(Extracted records)
────────────────────────────────────────

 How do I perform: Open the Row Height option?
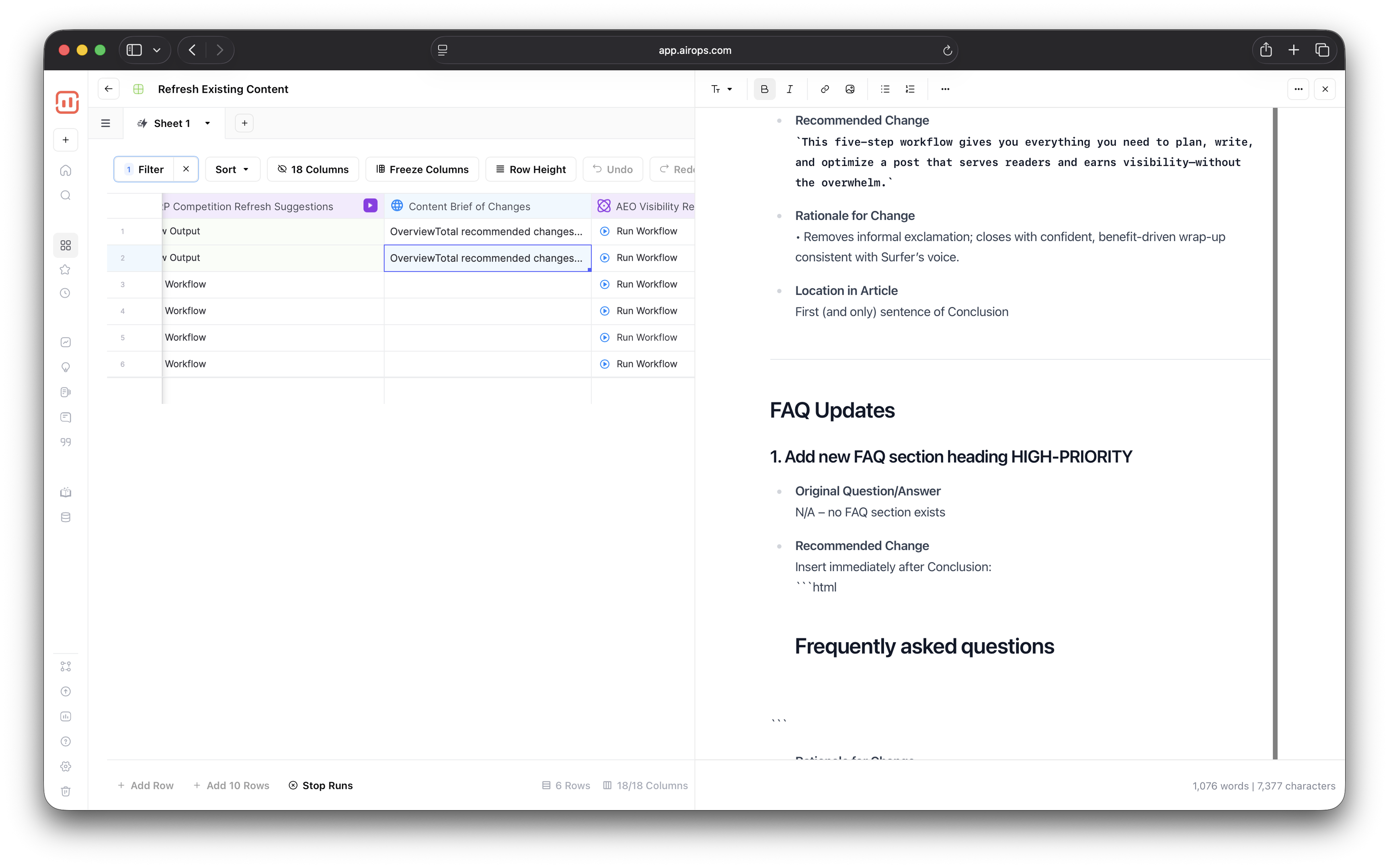pyautogui.click(x=531, y=169)
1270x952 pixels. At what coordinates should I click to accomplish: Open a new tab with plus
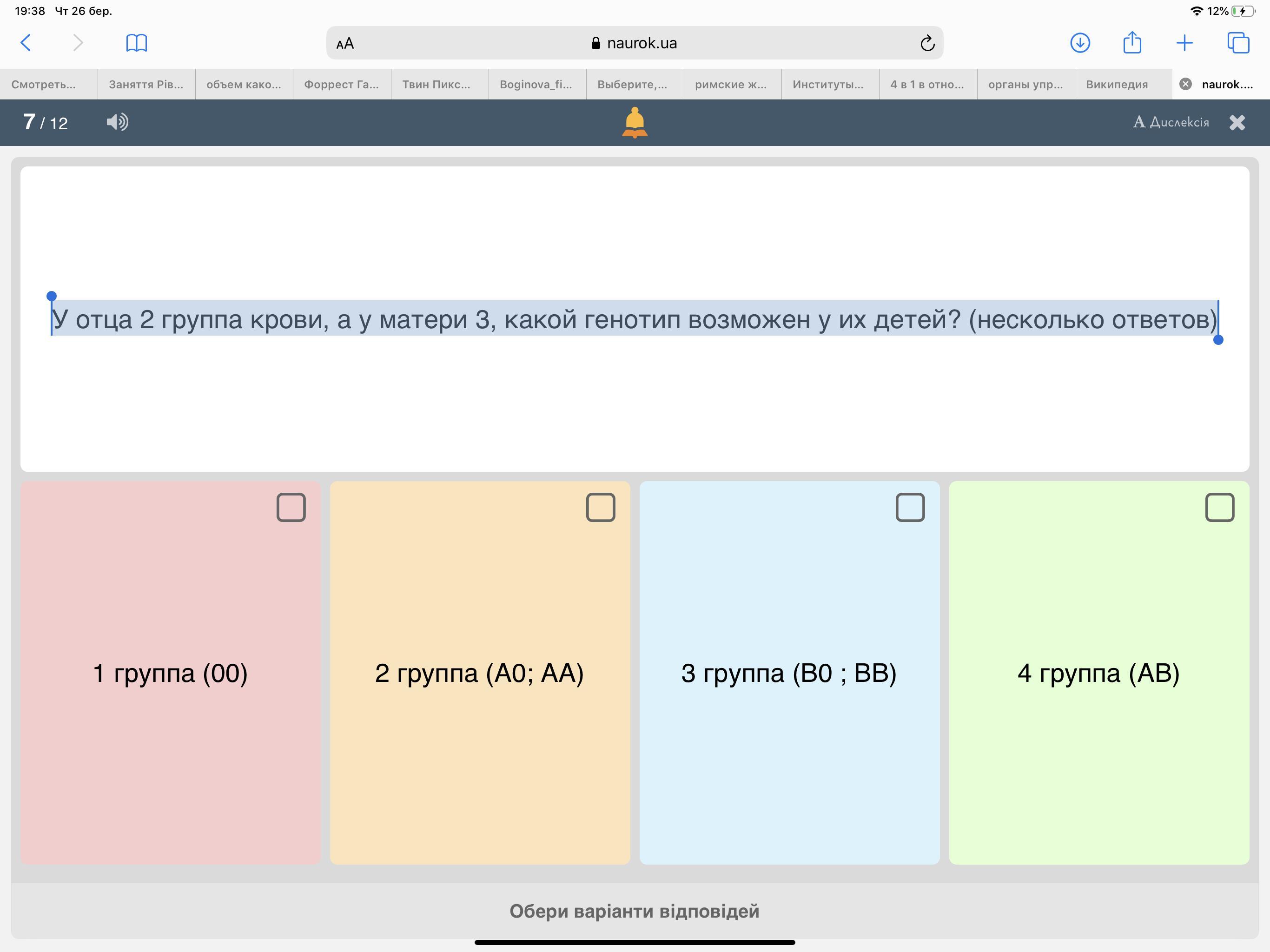tap(1184, 42)
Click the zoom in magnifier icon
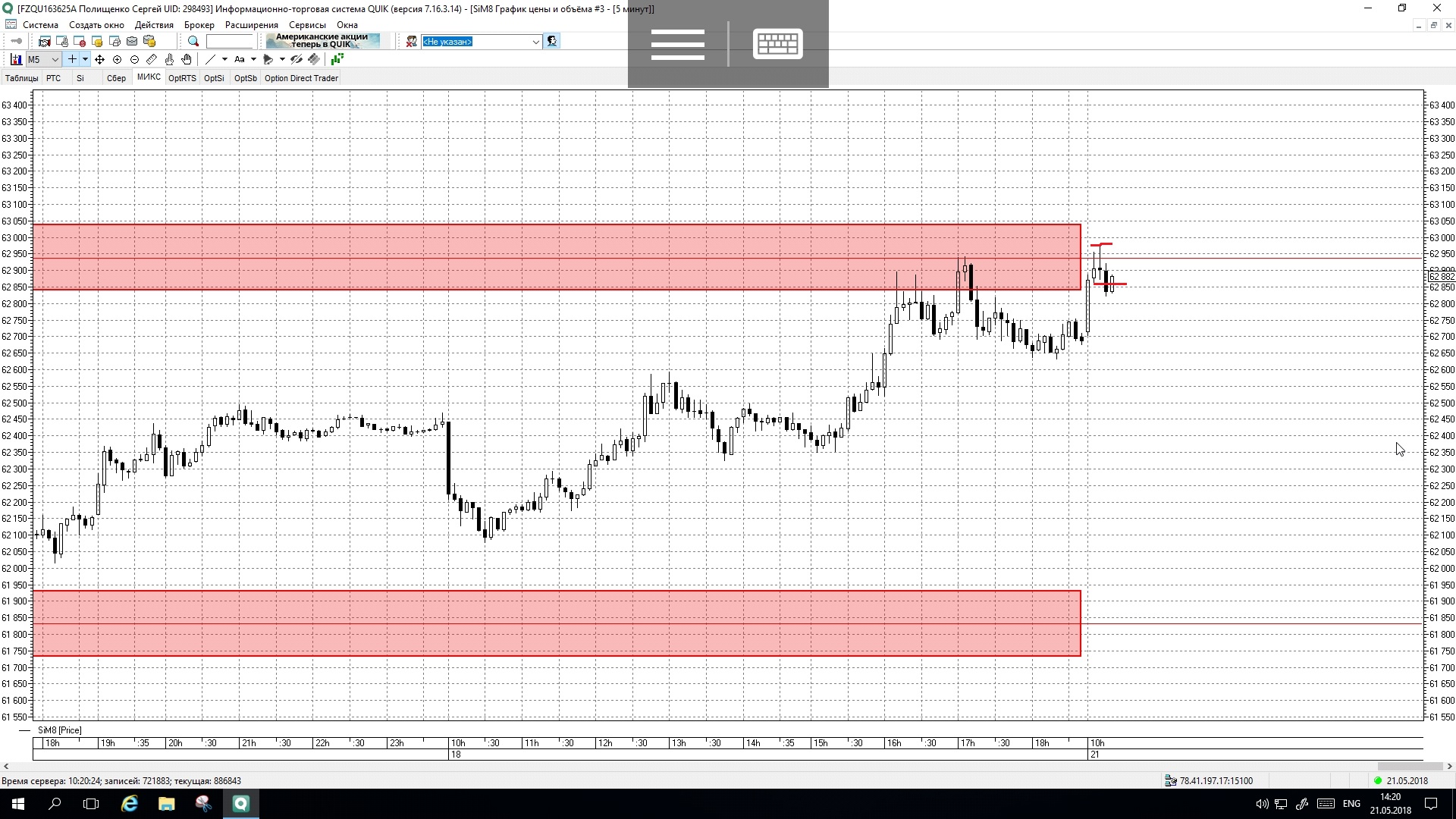Image resolution: width=1456 pixels, height=819 pixels. click(117, 59)
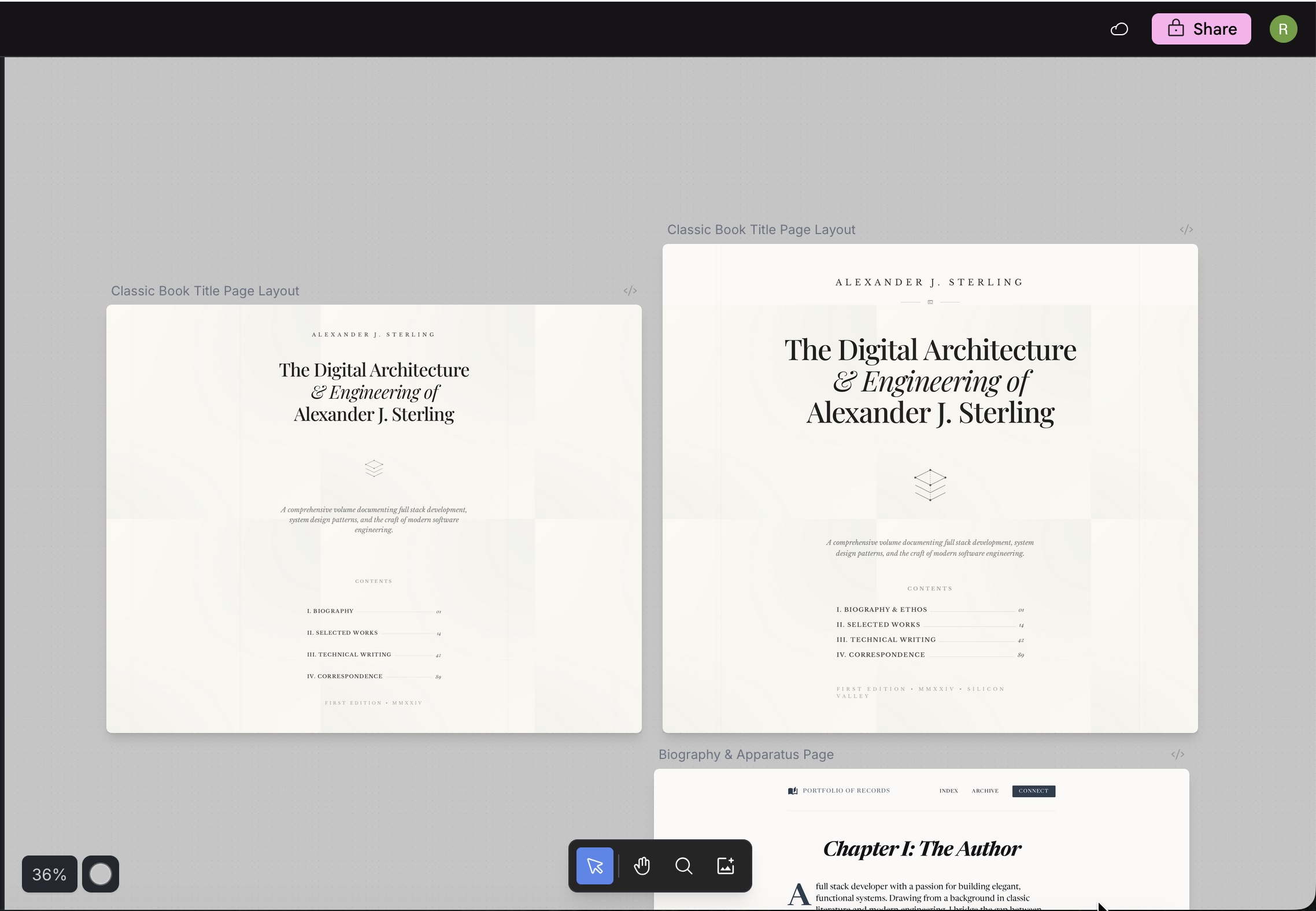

────────────────────────────────────────

• [About this task]
Write out the records above in full and exactly, with no pictures.

• [Output below]
 How do I perform: Open the Row Height option?
pyautogui.click(x=531, y=169)
1270x952 pixels. At what coordinates should I click to accomplish: Open a new tab with plus
tap(1184, 42)
Click the zoom in magnifier icon
Image resolution: width=1456 pixels, height=819 pixels. click(117, 59)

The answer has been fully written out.